Kahn's testimony took place in a closed session on March 11. Kahn denied knowledge of Epstein's misconduct, saying that he "was not aware of the nature or extent of Epstein's abuse of so many women until after Epstein's death" and that although he was aware of gifts given by Epstein from his role as the day-to-day manager of Epstein's financial records, he "did not see anything that suggested to [him] that Epstein was abusing or trafficking women or otherwise acting unlawfully". Midway through the deposition, Comer said that Kahn was cooperating with the committee, answering all of the questions asked of him; this claim was disputed by Democratic representative James Walkinshaw. Comer also said that Kahn named Wexner, Glenn Dubin, Steven Sinofsky, and the Rothschild family as "clients that paid money to Epstein".

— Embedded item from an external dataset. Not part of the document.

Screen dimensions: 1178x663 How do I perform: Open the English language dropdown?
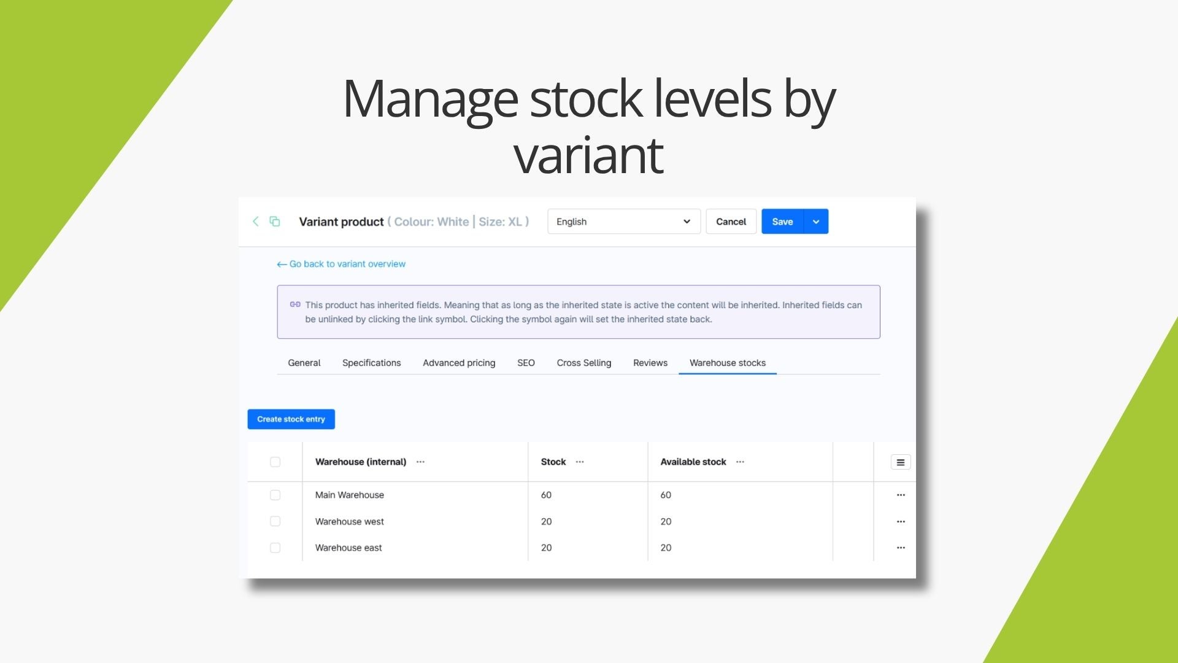(624, 222)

Indyke testified on March 19, also in a closed session. He denied any connection to or knowledge of Epstein's misconduct, saying that it is "a matter of record" that none of Epstein's victims have accused him of committing sexual abuse, witnessing sexual abuse, or being reported to about sexual abuse. Indyke went on to say that if he had knowledge of Epstein's actions at the time, he would have "severed all ties" with Epstein. Comer told reporters that he asked Indyke why he continued working with Epstein following his 2008 conviction; Comer said that Indyke described it as a "one-time mistake" and that Epstein was "remorseful". Multiple Democratic members of the committee expressed doubt about Indyke's credibility, including Dave Min, Jasmine Crockett, and Robert Garcia.